Kafka：ZK+Kafka+Spark Streaming集群环境搭建（三十）：使用flatMapGroupsWithState替换agg

flatMapGroupsWithState的出现解决了什么问题：

flatMapGroupsWithState的出现在spark structured streaming原因(从spark.2.2.0开始才开始支持)：

1）可以实现agg函数；

2）就目前最新spark2.3.2版本来说在spark structured streming中依然不支持对dataset多次agg操作

，而flatMapGroupsWithState可以替代agg的作用，同时它允许在sink为append模式下在agg之前使用。

注意：尽管允许agg之前使用，但前提是：输出（sink）方式Append方式。

flatMapGroupsWithState的使用示例（从网上找到）：

参考：《https://jaceklaskowski.gitbooks.io/spark-structured-streaming/spark-sql-streaming-KeyValueGroupedDataset-flatMapGroupsWithState.html》

说明：以下示例代码实现了“select deviceId,count(0) as count from tbName group by deviceId.”。

1）spark2.3.0版本下定义一个Signal实体类：

scala> spark.version

res0: String = 2.3.0-SNAPSHOT

import java.sql.Timestamp

type DeviceId = Int

case class Signal(timestamp: java.sql.Timestamp, value: Long, deviceId: DeviceId)

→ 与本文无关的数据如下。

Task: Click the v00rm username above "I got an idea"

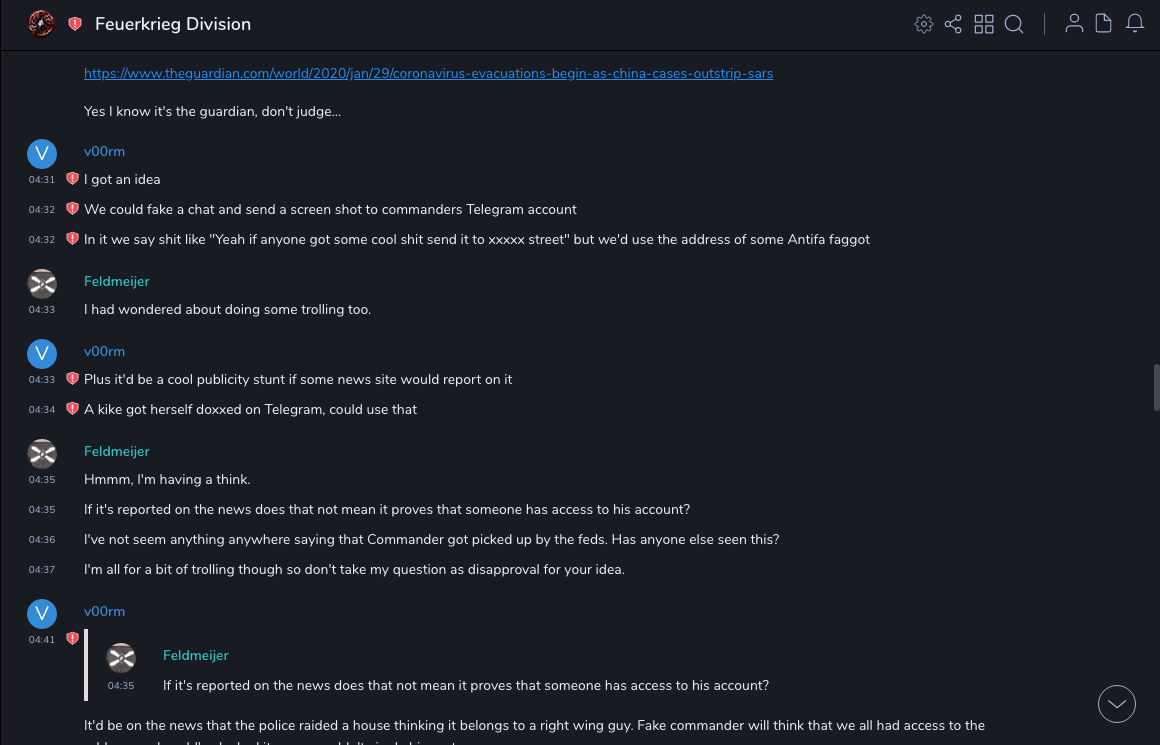Action: point(104,151)
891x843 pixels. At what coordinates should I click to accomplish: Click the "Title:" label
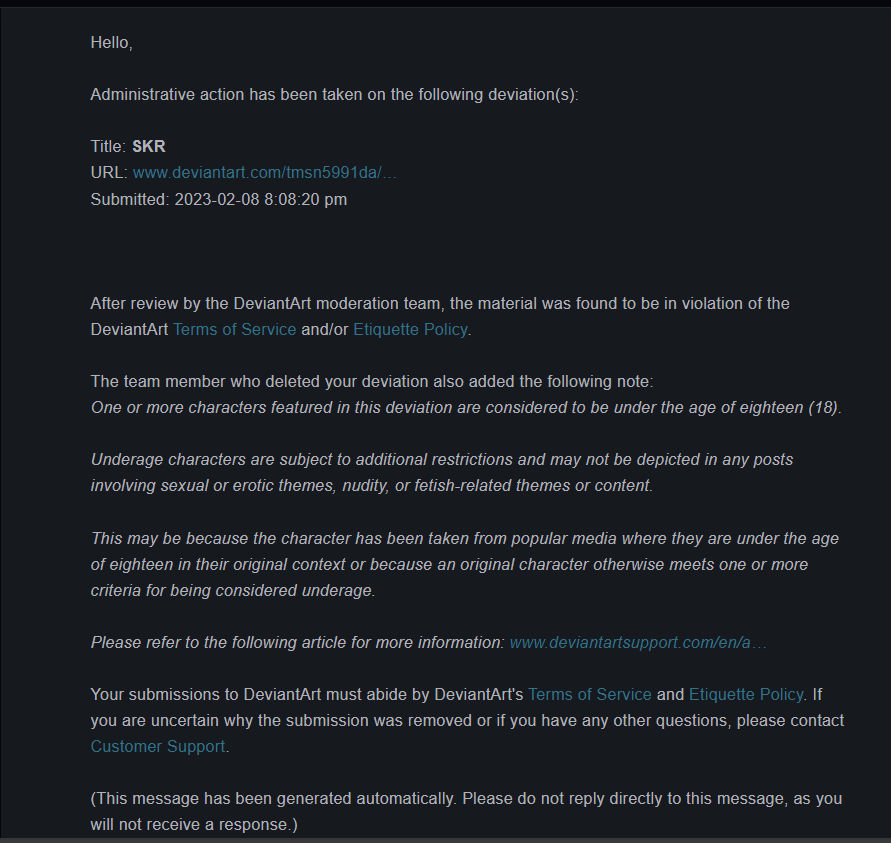tap(108, 147)
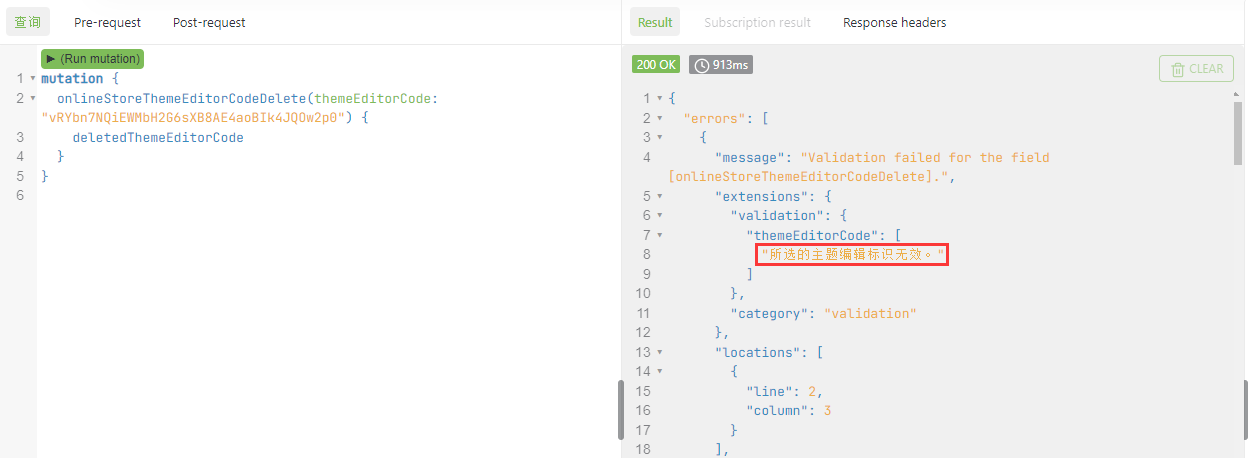The width and height of the screenshot is (1253, 458).
Task: Click the deletedThemeEditorCode field in the query editor
Action: (x=158, y=137)
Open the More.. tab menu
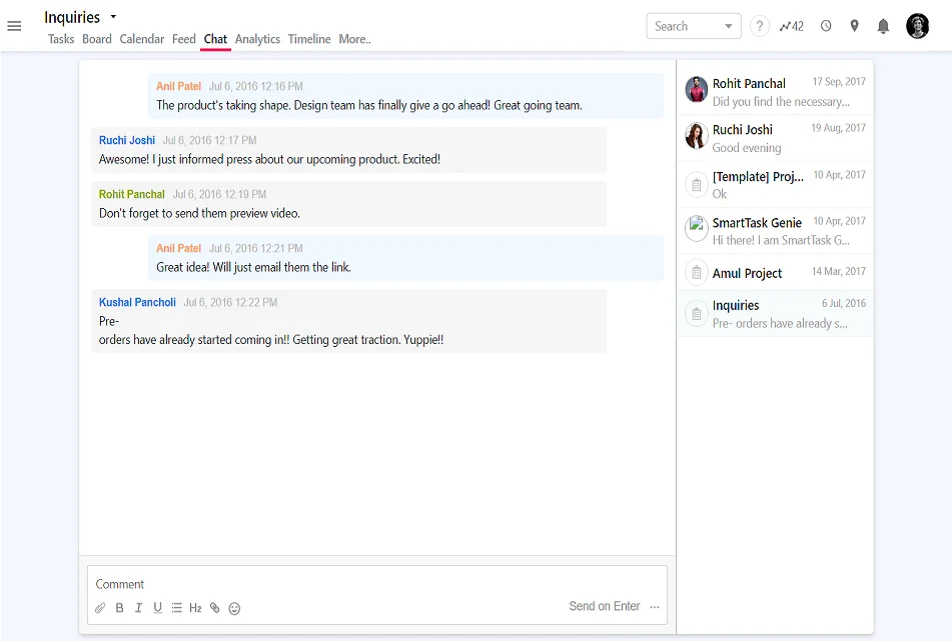The image size is (952, 641). tap(354, 39)
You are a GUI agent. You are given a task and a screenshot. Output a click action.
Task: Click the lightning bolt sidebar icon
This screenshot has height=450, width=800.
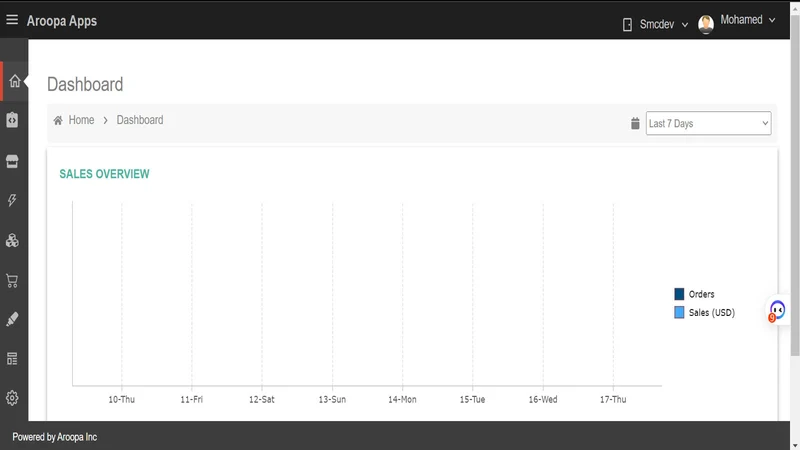12,200
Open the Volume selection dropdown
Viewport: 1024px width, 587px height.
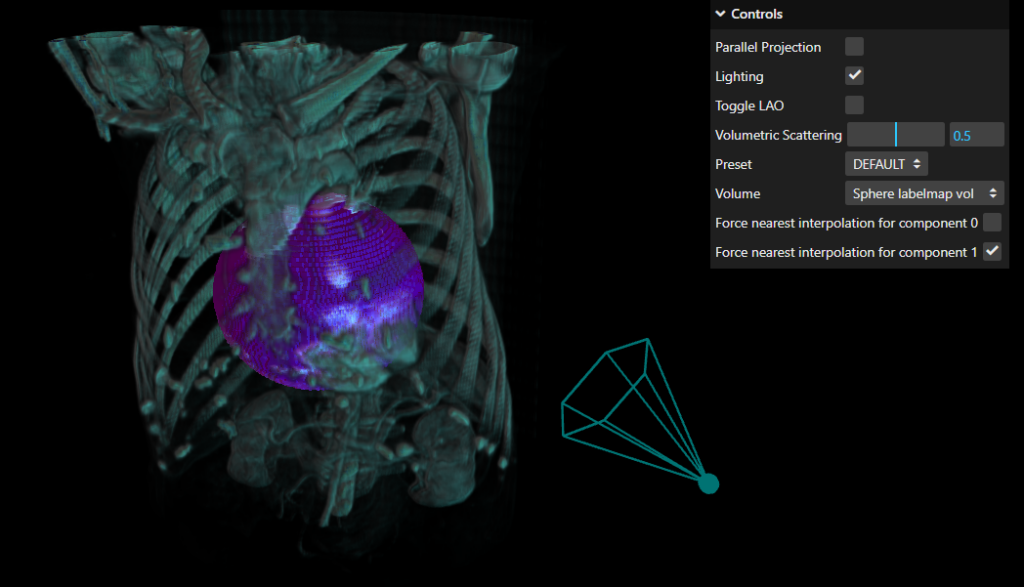pos(924,193)

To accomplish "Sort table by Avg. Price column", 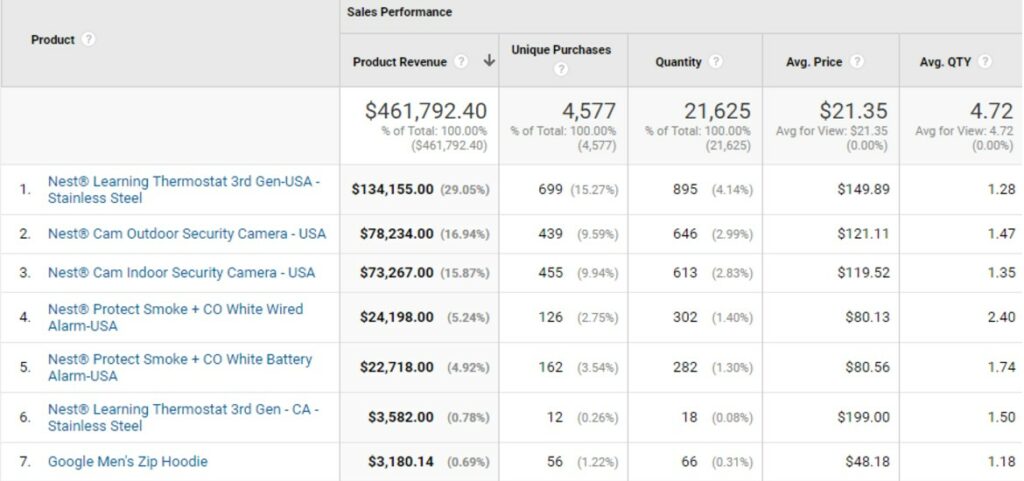I will [814, 61].
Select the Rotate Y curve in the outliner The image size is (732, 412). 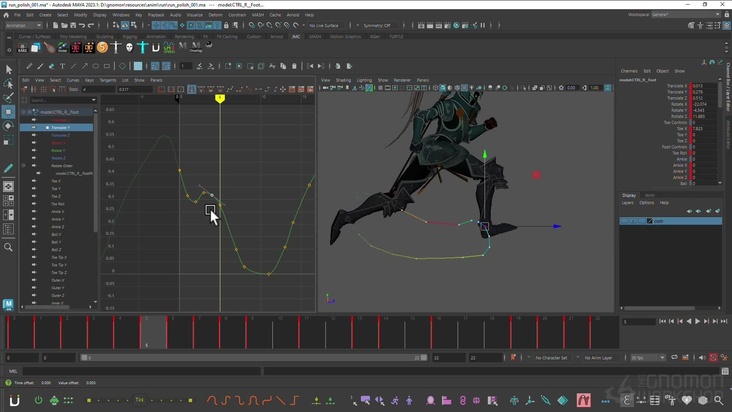tap(58, 151)
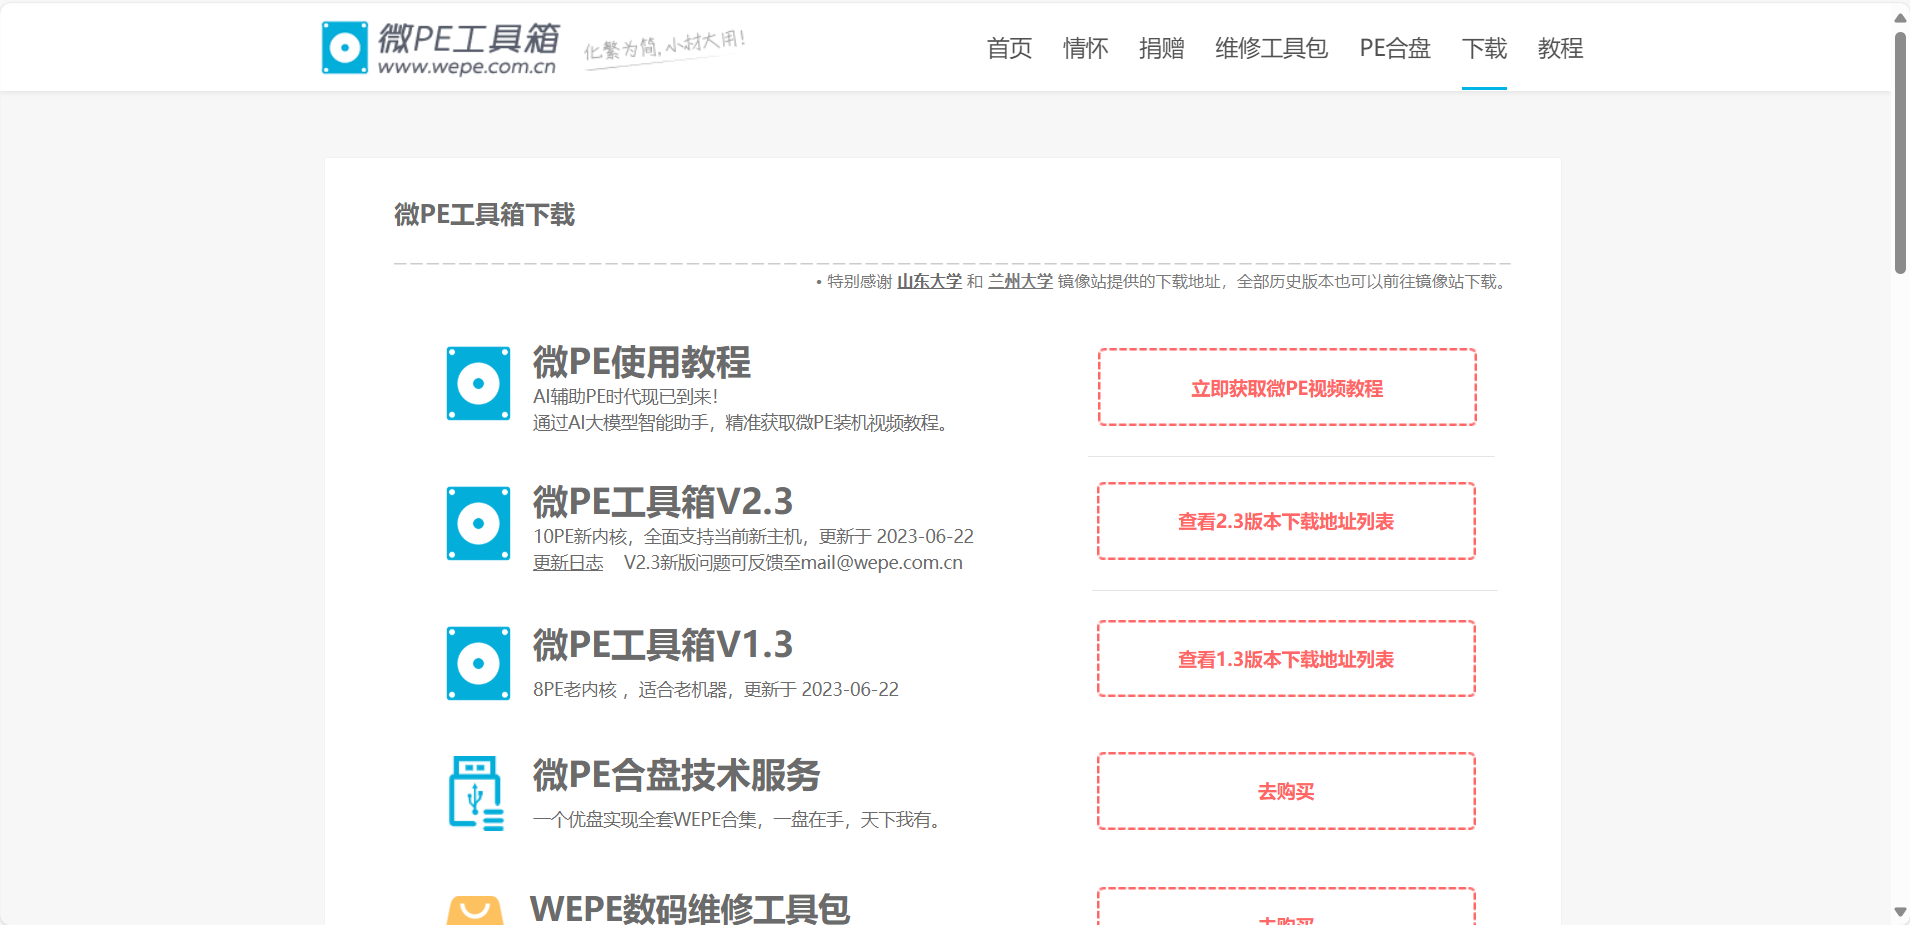Switch to the 教程 navigation tab

[x=1560, y=48]
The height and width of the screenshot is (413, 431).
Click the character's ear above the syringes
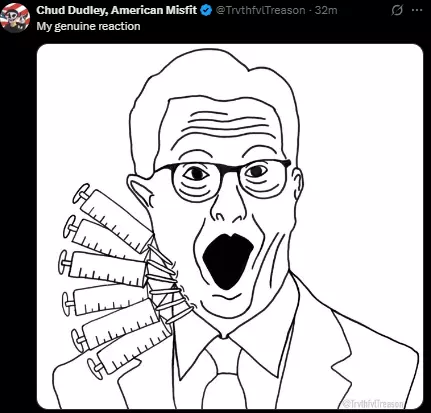coord(140,195)
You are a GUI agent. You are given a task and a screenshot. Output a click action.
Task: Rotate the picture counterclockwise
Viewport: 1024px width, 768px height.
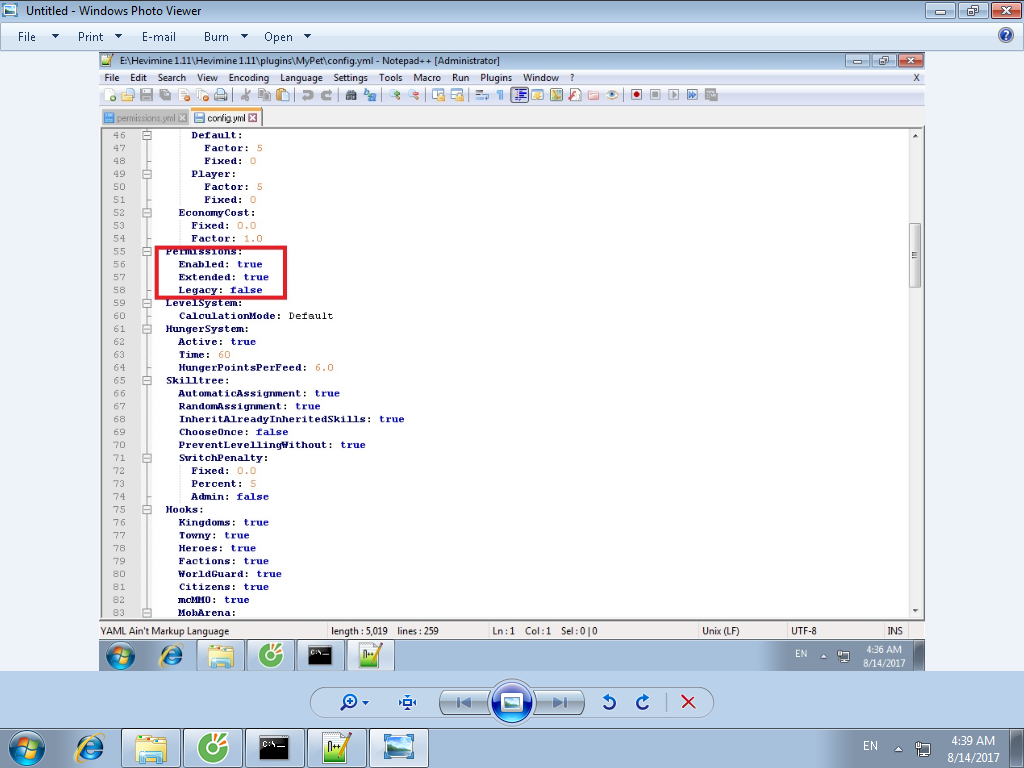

2）使用Rate source方式生成一些测试数据（随机实时流方式），并查看执行计划：

// input stream

import org.apache.spark.sql.functions._

val signals = spark.

  readStream.

  format("rate").

  option("rowsPerSecond", 1).

  load.

  withColumn("value", $"value" % 10).  // <-- randomize the values (just for fun)

  withColumn("deviceId", rint(rand() * 10) cast "int"). // <-- 10 devices randomly assigned to values

  as[Signal] // <-- convert to our type (from "unpleasant" Row)

scala> signals.explain

== Physical Plan ==

*Project [timestamp#0, (value#1L % 10) AS value#5L, cast(ROUND((rand(4440296395341152993) * 10.0)) as int) AS deviceId#9]

+- StreamingRelation rate, [timestamp#0, value#1L]

3）对Rate source流对象进行groupBy，使用flatMapGroupsWithState实现agg

// stream processing using flatMapGroupsWithState operator

val device: Signal => DeviceId = { case Signal(_, _, deviceId) => deviceId }

val signalsByDevice = signals.groupByKey(device)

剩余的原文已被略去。